**Input for this task**
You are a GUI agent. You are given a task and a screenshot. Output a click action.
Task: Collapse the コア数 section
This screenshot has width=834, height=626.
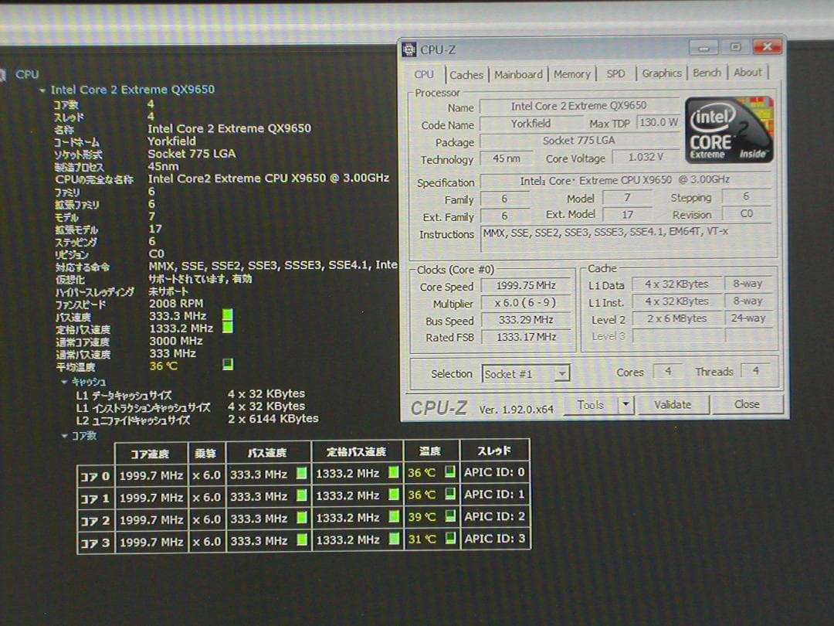click(x=63, y=434)
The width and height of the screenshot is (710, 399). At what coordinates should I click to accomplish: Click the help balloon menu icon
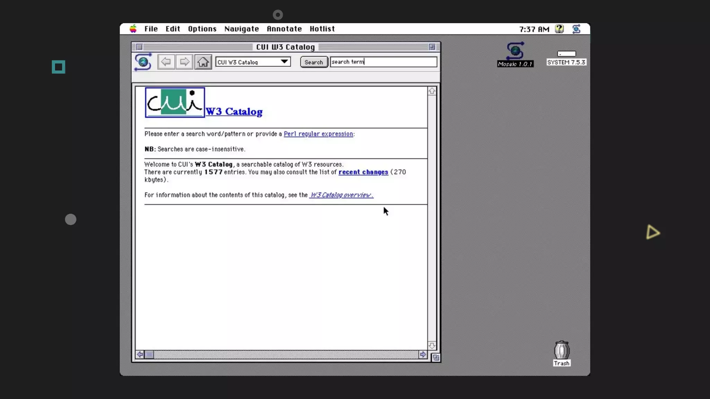(x=559, y=29)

**What to do**
Can you rewrite all of the entries, replacing every "screenshot" with "capture" and changing nothing else? Omit the pictures.

**Task result**
You are a GUI agent. You are given a task and a capture. Output a click action.
Task: Collapse the コア数 section
This capture has width=834, height=626.
click(x=63, y=434)
The width and height of the capture is (710, 399). At what coordinates should I click to accomplish: Click the help balloon menu icon
(x=559, y=29)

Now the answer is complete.